L'amore dei tre Re

Italo Montemezzi
Opera Holland Park
Opera Holland Park

Credit: Robert Workman
Credit: Robert Workman
Credit: Robert Workman

Montemezzi, like so many of his verismo writing contemporaries, is a one hit wonder. L’amore dei tre Re is rarely performed and the composer barely known, yet tonight's performance showcased an opera with melodic and orchestral writing to blow you away.

When Montemezzi composed L’amore dei tre Re in 1913, it was snapped up by the MET and seen onstage there over the following thirty-five years. Then, overshadowed once more by Puccini and more prolific composers of the time, this work has slowly lost its notoriety. Holland Park Opera has made it its calling card to stage these lesser-known verismo gems and by golly does this revival showcase L’amore dei tre Re well.

Montemezzi’s compositional prowess burns brightly in this fiery number, and the Holland Park Orchestra certainly glitters under Peter Robinson’s baton. He delivers the joyous dynamic extremes and soaring melodies with aplomb. Although the cavernous tent and lack of pit play merry havoc with the balance between soloists and orchestra, it’s a treat to hear Montemezzi’s playful orchestration in full Technicolor.

Director Martin Lloyd-Evans places the action on the balcony of war-scarred concrete housing; the cast strut in 1920s army britches and black leather jackets. This grim setting makes sense of the brutal plot.

Blind father Archibaldo distrust his son’s wife Fiora and with good reason: she’s sleeping with her ex-fiancé. She cannot give up her old flame despite the pressure of discovery and in true verismo style there are lots of passionate love scenes. Finally, she snaps and tells Archibaldo that she does indeed have another lover. Consumed with rage, he strangles her, setting off the chain of deaths in this bloody opera.

The cast throw themselves into the opera as much as the orchestra, dramatically excellent though vocal standards vary. Mikhael Svetlov (Archibaldo) is excellent as a blind yet still imposing military man; his wonderfully gritty bass tone captures the vocal drama too.

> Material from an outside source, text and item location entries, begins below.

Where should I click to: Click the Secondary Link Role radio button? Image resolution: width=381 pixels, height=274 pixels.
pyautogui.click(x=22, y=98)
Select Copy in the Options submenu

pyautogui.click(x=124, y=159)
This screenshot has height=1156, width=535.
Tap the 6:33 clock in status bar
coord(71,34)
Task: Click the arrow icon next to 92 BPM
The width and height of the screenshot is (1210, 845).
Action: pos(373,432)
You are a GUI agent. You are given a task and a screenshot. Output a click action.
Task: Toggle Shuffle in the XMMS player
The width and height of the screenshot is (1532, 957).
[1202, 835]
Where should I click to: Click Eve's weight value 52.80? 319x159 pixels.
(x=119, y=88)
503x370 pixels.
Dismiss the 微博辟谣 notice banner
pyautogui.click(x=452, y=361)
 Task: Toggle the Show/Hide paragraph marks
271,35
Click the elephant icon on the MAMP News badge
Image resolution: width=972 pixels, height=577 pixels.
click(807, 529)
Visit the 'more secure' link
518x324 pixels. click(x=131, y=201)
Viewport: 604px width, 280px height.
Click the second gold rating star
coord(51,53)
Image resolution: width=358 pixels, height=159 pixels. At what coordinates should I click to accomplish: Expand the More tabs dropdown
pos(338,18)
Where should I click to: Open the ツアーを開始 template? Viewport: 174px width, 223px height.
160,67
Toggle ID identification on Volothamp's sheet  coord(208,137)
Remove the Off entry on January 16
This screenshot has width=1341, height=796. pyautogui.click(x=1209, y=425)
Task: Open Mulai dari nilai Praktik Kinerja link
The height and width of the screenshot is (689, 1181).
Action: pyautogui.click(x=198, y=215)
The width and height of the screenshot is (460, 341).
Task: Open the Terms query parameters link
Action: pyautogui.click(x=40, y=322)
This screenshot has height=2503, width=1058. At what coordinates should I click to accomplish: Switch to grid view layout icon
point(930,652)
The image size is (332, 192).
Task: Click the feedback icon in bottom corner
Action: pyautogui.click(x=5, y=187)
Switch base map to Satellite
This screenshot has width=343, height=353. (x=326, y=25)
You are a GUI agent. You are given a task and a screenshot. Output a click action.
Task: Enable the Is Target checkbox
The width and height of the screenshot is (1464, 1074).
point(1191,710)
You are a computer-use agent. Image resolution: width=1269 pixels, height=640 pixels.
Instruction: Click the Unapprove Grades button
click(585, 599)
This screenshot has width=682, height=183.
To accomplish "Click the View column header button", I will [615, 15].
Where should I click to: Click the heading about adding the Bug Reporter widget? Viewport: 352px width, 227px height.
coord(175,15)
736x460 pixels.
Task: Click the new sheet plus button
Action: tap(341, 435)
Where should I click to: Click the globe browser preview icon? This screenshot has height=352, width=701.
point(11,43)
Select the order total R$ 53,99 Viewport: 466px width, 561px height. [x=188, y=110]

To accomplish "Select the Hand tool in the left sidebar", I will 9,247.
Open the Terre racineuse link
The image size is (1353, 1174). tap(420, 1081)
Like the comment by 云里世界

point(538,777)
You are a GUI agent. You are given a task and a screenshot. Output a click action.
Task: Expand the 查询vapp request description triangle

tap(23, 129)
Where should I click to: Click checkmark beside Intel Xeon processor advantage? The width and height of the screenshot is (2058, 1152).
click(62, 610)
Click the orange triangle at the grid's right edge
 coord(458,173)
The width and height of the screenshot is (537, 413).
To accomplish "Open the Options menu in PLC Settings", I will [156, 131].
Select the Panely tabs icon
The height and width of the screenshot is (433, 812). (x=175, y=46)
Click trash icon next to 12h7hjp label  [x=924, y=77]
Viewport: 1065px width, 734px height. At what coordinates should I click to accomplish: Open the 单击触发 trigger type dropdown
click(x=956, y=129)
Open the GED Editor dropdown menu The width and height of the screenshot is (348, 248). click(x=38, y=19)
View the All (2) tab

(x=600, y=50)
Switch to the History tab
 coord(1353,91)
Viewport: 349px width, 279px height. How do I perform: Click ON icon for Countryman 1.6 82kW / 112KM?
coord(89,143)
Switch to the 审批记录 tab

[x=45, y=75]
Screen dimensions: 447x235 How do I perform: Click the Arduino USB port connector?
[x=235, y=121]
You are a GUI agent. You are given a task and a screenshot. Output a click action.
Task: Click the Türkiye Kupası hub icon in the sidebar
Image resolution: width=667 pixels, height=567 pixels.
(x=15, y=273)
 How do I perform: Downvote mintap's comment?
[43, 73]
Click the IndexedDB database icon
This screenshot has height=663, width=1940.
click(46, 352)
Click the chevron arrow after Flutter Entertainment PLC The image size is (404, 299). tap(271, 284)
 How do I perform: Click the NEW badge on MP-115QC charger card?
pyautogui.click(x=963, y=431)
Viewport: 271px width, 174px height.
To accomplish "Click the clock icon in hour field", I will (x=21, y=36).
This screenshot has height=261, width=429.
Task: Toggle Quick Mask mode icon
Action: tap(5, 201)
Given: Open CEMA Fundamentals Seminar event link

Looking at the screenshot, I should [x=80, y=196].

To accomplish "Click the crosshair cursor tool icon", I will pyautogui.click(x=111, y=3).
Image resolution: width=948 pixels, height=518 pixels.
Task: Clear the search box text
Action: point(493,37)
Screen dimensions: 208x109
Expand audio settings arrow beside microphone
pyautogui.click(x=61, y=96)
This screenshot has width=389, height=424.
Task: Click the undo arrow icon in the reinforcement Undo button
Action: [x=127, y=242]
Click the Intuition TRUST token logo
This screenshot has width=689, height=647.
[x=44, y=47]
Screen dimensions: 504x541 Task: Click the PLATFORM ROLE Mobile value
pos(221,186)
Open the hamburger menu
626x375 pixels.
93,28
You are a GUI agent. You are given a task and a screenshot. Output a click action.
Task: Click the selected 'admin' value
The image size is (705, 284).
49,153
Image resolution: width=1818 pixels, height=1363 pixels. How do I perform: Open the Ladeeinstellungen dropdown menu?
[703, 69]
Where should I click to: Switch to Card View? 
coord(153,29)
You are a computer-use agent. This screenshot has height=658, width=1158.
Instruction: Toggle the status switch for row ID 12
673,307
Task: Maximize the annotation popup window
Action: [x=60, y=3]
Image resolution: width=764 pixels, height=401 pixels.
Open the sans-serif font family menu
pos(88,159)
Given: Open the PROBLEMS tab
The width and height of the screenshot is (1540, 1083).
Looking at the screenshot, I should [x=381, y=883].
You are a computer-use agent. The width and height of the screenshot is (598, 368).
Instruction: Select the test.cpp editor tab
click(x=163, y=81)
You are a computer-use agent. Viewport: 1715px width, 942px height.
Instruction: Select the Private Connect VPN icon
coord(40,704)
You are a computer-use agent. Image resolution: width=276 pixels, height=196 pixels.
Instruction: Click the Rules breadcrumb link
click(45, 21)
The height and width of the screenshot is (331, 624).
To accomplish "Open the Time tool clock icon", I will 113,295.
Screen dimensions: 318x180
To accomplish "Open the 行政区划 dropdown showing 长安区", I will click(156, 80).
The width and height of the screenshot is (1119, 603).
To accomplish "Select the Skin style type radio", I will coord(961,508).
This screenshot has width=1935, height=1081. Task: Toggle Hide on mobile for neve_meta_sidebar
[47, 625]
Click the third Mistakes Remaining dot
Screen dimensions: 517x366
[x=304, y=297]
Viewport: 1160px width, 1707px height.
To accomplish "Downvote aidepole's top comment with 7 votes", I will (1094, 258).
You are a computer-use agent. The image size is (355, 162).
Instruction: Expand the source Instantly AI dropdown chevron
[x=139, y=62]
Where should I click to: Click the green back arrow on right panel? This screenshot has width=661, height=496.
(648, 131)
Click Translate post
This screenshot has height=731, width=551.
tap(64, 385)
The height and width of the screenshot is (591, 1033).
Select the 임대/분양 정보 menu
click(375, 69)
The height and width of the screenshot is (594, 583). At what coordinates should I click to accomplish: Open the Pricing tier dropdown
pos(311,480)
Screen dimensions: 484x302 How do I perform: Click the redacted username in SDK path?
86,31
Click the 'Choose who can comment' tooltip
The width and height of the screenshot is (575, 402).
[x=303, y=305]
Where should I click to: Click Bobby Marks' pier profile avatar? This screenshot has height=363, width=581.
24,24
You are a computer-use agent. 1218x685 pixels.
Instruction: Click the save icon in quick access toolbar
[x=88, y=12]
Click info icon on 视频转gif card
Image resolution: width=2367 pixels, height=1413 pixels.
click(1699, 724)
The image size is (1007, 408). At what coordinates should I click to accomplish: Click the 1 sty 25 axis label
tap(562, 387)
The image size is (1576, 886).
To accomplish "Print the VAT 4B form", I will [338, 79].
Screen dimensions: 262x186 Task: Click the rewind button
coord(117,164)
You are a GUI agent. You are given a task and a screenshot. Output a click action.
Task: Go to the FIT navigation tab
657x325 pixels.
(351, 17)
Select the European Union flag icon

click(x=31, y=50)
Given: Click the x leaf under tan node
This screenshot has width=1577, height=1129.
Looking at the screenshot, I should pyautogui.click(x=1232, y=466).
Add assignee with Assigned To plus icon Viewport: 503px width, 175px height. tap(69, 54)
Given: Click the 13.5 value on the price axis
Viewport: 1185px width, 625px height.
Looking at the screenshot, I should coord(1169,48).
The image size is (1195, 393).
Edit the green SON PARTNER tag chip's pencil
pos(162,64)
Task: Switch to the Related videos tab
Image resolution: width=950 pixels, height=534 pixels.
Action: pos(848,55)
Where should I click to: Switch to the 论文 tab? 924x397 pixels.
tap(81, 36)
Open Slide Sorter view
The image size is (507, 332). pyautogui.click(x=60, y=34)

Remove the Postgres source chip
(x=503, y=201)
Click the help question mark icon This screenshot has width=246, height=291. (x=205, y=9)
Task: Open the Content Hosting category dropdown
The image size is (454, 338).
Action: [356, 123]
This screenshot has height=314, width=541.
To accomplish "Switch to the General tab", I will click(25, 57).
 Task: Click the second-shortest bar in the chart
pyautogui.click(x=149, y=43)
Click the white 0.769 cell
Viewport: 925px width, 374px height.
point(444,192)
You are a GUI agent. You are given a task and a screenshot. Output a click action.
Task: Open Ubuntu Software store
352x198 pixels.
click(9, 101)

Simon Thorpe as the cuckolded husband displays an impressive instrument but does too much obvious ‘acting’, unlike Aled Hall (Flaminio) who may not get to sing much but whose impassioned cries finding his dead mistress made my hair stand on end.

The star of the show though is Natalya Romaniw whose exceptional vocal prowess lifts the whole evening. Her excitingly rich timbre soars through Montemezzi’s big, melodic lines and the turbo-charged passionate high phrases where she rides on top of a surging orchestra.

This operatic extravaganza makes for a gripping evening, and the lack of interval means there’s no respite from the overblown emotional drama unfolding.